For that purpose, we need to build a function $\phi$ that maps the $v$
values used into the integer range $[1..v]$. This can be done by
hashing or by other means. Then we can assume without loss of
generality that the values used are the integer in $[1..v]$.
Then one could find a minimal set $I$ of indices for the arrays, so that
for any pair of arrays $A_j$ and $A_k$ there is an index $i\in I$ such
that $A_j[i] \neq A_k[i]$. Then, for any array $X$ known to be equal
to an array $A_h\in S$, we can identify $A_h$ by looking only at the
values for the indices in $I$. One could then build a decision tree
based on these indices considered in succession.
However, finding such a minimal set of indices may be difficult (I did
not look into its complexity), and there may be better solutions, by
using independent indices for the different nodes on a given level of
the decision tree.
So we can probably get an even faster result by proceeding as
follow.
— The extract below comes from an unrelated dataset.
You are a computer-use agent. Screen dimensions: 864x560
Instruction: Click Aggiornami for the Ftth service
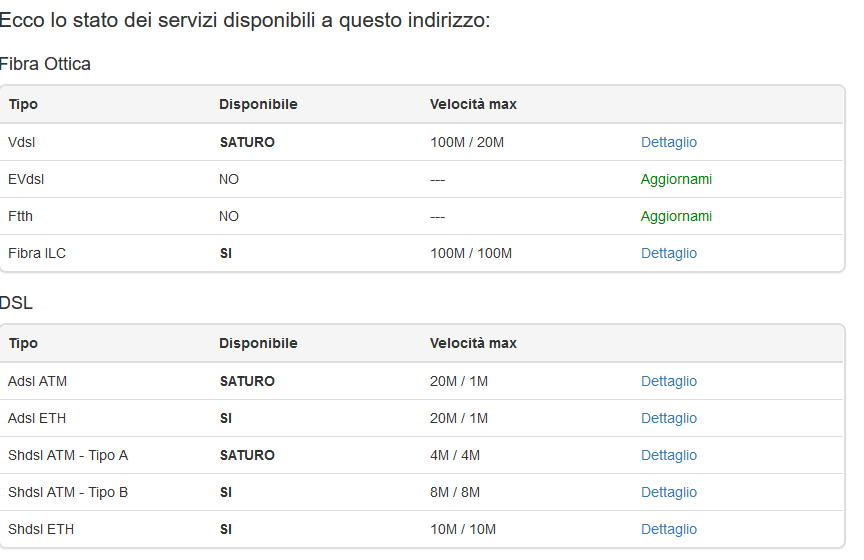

Choose a first index $i_0$ such that the $p$ different values
for that index partition the set $S$ of arrays into $p$ subsets $S_x$
for $x\in [1..p]$. Depending on whether you try to reduce the average
cost or the maximum cost, you may try to choose $i_0$ so as to
maximize $p$, or to minimize the maximum size of the subsets $S_x$
(though this is heuristic). These $p$ subsets are the daughters of the root in the decision tree being built.
Then you repeat this operation for each subset, finding independently
for each subset $S_x$ a new index $i_{x,1}$, so as to further
partition the subset.
You repeat the operation until you reach the leaves which correspond
to singleton sets, i.e., a specific array in $S$.
You get a widely branching decision tree, where each non-leaf node
(actually corresponding to a subset of arrays) is labeled by an index,
each branch is labeled by a value found for that index, and each leaf
is labeled by an array in $S$. This tree must be implemented so that
each branch can be accessed in one step by direct indexation.
Then, given an array $X$, you read its value at the index $i_0$
labeling the root, and use this value as $\phi(X[i_0])$ to access by
indexation the next node in the tree. Then you repeat the step until
you reach a leaf.
When $v$ is large, the algorithm has to be adapted by using a
different function $\phi$ at each node.